# [Exercise]
Which lines of the entries below run from the one holding "This screenshot has width=985, height=609." to the one holding "Toggle link between width and height", inclusive? Set down exactly those lines and no others.

Stored records:
"""
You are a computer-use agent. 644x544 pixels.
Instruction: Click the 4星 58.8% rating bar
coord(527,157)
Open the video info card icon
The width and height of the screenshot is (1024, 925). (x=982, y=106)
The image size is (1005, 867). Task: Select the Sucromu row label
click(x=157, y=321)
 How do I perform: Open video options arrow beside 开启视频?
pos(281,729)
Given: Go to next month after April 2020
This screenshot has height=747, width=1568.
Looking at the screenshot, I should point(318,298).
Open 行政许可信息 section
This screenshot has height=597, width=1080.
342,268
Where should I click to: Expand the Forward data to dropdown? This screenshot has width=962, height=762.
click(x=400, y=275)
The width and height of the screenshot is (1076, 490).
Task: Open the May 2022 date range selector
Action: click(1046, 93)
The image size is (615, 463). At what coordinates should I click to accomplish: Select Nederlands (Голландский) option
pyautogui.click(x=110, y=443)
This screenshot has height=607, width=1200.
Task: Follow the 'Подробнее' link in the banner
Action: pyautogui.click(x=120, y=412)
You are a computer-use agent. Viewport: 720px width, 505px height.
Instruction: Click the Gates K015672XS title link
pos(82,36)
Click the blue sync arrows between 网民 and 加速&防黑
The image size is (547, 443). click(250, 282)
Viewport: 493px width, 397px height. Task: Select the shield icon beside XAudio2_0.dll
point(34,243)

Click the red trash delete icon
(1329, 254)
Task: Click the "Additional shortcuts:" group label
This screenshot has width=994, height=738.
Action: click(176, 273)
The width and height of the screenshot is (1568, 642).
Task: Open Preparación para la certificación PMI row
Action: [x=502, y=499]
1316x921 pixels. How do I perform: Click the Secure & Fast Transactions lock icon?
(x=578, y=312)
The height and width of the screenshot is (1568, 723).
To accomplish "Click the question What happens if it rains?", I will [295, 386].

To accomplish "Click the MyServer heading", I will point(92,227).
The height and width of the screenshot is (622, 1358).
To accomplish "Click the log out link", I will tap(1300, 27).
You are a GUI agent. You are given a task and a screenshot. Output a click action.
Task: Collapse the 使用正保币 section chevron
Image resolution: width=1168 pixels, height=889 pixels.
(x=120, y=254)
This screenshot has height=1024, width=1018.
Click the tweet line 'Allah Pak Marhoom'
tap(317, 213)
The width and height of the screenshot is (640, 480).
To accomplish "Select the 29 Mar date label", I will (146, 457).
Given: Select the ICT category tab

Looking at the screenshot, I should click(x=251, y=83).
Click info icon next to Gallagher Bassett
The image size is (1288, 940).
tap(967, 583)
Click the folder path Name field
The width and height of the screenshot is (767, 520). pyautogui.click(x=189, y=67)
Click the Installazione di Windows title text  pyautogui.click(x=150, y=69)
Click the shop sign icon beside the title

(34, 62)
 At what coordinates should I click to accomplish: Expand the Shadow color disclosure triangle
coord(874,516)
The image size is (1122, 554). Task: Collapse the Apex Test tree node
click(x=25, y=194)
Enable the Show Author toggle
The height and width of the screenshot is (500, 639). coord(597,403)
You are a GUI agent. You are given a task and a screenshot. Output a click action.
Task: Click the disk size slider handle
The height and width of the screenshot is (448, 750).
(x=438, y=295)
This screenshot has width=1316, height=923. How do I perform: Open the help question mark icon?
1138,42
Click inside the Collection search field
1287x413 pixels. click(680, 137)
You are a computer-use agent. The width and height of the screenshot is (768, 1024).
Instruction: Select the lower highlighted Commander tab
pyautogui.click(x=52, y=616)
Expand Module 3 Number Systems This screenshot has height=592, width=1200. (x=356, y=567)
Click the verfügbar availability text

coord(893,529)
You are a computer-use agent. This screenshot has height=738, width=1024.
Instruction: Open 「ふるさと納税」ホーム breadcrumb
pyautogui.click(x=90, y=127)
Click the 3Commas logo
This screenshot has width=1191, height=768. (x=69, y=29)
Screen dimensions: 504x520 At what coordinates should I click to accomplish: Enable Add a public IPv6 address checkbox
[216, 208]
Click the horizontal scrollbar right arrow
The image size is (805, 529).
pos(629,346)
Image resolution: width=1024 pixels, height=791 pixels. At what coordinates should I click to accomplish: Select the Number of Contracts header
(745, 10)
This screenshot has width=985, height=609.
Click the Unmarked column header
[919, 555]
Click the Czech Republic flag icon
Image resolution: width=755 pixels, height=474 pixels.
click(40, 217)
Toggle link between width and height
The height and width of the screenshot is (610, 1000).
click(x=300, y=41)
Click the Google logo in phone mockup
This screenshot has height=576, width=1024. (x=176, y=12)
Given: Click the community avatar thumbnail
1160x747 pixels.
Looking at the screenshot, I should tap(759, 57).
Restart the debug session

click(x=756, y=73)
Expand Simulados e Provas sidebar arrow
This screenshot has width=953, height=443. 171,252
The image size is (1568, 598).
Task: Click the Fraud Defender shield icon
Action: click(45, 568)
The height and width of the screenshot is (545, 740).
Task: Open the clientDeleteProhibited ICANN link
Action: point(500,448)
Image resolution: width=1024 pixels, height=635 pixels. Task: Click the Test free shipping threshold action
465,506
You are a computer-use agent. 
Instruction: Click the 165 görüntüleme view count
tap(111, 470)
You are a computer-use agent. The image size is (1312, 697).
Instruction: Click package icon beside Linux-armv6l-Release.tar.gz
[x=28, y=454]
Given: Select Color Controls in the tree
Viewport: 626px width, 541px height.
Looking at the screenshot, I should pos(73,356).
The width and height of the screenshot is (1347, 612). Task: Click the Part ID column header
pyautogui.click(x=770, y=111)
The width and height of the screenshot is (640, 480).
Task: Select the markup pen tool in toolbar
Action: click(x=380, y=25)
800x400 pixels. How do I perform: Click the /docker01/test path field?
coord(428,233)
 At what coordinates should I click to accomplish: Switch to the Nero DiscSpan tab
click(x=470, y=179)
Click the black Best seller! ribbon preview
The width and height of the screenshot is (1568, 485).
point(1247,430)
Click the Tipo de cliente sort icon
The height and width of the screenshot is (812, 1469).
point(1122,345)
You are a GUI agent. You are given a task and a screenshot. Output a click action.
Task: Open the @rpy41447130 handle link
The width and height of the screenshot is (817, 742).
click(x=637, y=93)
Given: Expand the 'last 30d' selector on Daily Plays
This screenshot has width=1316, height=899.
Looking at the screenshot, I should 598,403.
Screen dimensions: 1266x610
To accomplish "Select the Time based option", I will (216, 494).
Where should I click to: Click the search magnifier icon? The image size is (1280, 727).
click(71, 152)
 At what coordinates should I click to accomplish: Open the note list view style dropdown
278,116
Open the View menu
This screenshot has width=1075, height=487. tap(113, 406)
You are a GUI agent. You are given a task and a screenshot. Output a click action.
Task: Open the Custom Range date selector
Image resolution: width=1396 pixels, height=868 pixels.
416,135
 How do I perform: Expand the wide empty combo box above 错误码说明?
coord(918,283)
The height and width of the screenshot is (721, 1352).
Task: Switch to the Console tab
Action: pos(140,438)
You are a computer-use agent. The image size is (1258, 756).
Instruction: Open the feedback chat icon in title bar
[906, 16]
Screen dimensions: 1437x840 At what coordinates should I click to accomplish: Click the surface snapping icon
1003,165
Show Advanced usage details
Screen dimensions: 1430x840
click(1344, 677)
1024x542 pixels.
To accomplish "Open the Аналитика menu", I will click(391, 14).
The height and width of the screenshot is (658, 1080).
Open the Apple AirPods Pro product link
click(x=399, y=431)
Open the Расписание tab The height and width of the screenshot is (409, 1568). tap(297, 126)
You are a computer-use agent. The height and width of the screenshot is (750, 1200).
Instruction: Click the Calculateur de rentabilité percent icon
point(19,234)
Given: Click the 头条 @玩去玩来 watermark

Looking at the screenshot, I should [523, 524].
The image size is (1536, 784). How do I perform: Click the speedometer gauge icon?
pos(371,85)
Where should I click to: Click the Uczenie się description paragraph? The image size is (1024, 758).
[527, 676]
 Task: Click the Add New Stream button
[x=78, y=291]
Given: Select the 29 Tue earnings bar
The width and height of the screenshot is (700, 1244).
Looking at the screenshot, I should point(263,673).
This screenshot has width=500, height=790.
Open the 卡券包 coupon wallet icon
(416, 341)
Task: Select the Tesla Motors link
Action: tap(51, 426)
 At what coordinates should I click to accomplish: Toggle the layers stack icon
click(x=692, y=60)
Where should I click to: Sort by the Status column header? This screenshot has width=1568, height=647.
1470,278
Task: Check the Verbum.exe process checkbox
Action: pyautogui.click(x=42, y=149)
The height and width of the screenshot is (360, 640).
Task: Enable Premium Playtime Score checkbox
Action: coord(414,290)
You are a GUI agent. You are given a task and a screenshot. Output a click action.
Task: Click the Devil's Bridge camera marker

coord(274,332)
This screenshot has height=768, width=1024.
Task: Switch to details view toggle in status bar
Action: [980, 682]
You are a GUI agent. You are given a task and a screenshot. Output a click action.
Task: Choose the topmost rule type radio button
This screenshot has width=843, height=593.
"""
# [Task output]
This screenshot has width=985, height=609.
Click the Unmarked column header
[919, 555]
Click the Czech Republic flag icon
Image resolution: width=755 pixels, height=474 pixels.
click(40, 217)
Toggle link between width and height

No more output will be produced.